My beliefs do not require that you agree with them.
Been using a script called glastree on several production file servers for quite some time now.
.
It work just great! At one site I've got about 7 weeks of depth from 3 different servers all
mirrored via ssh-nfs on one lowly Penti 133. We still spin tapes mind you, but glastree has
been flawless.
Been meaning to buy the author a virtual beer for some time now . .
http://igmus.org/code/
From the website:
'The poor man's daily snapshot, glastree builds live backup trees, with branches for each day. Users directly browse the past to recover older documents or retrieve lost files. Hard links serve to compress out unchanged files, while modified ones are copied verbatim. A prune utility effects a constant, sliding window.'
--
Everyone hates me because I'm paranoid.
We have a hybrid network of Win2k and Linux servers at work. Our backup server is a Win2k box with a little over a terabyte of storage. We have an internal "utility" Linux box that is running Samba and rsync. For our production Linux boxes, we only have rsync to use for backups. The interesting way we back up the production boxes is by rsyncing to a backup share on the Win2k backup server that is mounted on the utility box using samba. At first, we thought that this would make things kinda slow, but actually they run at full speed.
Just thought I'd share our little Linux backup experience.
experienced windows (l)users here in the asia side usually uses 3 partitions - one for windows and its applications, another for ghost and the ghost image to renew the partition for windows and applications. the thrid partition stores data like word files and icq database...
*(change all pronouns to the appropriate gender)
Really? You can use Win2k to back up your Linux drives? How does that work?
There's a little daemon called 'Samba.' It's fairly obscure, and doesn't have many users, but I will explain how it works:
one can create SMB shares available to Windows clients, and then use the rather trivial Win2k backup util.
You might find mention of 'samba' in the bowels of Google somewhere, but I don't think anyone still uses it.
It's ok to use easy stuff for backups, just as users of automatic transmissions aren't pussies or limp wristed buffoons for picking something simple and automated.
Backups are for wimps. Real men upload their data to an FTP site and have everybody else mirror it.
Also, it should probably also be done from the real server to the backup server so that you can not just break one machine and get into all. (if you break into the real machine as root then you should be able to get into the backup machine)

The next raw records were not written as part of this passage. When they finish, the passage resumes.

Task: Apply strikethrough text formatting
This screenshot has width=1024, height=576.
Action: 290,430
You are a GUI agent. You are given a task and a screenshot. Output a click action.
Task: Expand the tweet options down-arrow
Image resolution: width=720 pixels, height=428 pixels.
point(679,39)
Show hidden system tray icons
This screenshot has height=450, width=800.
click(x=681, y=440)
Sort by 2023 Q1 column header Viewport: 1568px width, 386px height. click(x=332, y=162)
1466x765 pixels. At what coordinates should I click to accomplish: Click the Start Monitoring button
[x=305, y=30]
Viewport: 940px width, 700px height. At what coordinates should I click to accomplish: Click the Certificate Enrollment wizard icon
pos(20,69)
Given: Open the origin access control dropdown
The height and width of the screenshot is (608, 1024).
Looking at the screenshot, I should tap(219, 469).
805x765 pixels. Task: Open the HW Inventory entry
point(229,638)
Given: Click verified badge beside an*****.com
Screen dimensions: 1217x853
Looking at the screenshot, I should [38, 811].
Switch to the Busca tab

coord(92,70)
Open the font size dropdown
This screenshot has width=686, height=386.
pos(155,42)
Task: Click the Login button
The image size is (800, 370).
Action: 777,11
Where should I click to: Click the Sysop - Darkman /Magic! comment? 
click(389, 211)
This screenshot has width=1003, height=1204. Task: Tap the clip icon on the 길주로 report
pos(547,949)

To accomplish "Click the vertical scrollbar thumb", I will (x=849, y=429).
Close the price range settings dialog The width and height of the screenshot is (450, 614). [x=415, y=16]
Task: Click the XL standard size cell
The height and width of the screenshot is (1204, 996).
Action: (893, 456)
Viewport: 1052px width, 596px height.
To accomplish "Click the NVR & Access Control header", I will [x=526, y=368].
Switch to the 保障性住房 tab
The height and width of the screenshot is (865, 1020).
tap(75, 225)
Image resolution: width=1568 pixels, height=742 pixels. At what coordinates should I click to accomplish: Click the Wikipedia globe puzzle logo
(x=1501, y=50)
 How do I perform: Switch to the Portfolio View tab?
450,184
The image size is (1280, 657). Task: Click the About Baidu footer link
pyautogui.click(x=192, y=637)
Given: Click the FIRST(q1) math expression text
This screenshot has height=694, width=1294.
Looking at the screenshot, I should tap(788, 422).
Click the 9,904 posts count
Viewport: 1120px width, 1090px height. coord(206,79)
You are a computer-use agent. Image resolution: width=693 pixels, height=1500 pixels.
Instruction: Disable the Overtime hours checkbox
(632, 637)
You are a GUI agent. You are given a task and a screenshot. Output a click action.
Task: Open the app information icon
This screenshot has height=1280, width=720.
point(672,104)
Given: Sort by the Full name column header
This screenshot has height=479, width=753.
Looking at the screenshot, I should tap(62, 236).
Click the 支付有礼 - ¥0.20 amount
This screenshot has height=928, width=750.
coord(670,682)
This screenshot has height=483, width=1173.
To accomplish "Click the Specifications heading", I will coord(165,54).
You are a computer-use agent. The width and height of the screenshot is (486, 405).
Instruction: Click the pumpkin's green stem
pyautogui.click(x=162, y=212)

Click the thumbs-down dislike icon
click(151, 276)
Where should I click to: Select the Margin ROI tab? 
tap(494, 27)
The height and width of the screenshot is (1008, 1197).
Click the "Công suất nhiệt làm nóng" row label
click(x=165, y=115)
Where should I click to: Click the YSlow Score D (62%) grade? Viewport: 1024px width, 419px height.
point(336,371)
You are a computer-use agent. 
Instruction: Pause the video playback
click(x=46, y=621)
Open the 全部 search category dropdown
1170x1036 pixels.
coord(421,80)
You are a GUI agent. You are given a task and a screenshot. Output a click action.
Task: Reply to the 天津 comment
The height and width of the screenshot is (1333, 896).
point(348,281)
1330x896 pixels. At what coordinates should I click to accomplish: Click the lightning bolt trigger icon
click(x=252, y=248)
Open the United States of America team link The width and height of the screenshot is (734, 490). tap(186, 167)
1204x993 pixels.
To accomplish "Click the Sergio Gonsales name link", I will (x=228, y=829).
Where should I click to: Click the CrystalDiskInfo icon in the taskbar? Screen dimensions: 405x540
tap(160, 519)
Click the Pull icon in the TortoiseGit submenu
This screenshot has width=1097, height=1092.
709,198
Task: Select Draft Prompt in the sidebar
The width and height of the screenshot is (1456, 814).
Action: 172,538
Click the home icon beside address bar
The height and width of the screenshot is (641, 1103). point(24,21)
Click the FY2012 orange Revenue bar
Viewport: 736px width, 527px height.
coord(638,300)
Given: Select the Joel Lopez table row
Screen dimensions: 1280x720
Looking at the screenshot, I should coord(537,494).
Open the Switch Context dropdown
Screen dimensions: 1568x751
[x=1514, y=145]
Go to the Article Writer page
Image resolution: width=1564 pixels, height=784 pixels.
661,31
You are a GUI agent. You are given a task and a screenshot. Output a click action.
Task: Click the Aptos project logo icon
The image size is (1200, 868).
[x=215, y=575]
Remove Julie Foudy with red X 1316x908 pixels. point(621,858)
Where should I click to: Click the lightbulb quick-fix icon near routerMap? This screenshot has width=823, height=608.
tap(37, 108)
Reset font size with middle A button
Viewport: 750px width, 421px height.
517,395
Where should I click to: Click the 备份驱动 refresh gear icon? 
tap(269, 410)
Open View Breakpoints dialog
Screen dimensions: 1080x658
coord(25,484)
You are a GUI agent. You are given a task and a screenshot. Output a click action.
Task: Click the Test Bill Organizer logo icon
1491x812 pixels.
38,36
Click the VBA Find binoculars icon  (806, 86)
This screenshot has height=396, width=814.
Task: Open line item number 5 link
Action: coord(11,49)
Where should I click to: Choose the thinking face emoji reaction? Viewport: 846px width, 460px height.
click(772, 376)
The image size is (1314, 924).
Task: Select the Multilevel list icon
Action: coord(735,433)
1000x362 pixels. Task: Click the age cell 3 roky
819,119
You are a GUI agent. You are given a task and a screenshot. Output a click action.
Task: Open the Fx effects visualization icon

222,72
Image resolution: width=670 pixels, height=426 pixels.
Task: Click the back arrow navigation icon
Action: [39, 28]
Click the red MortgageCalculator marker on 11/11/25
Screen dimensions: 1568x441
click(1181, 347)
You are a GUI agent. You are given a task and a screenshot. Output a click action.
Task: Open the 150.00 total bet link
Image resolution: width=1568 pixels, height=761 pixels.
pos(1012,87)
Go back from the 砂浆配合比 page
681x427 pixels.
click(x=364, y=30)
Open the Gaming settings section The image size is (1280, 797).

This allows the backup machine to have only one open port. ssh which can be tcpwrapped to allow connections only from the machines that it backsup.
I've been doing backups this way on Linux for aLongTime(tm). On FreeBSD I've also used dump/restore to an NFS-mounted RAID drive (does dump work okay on Linux these days? I've always been afraid to try it for some reason, maybe earlier versions weren't stable).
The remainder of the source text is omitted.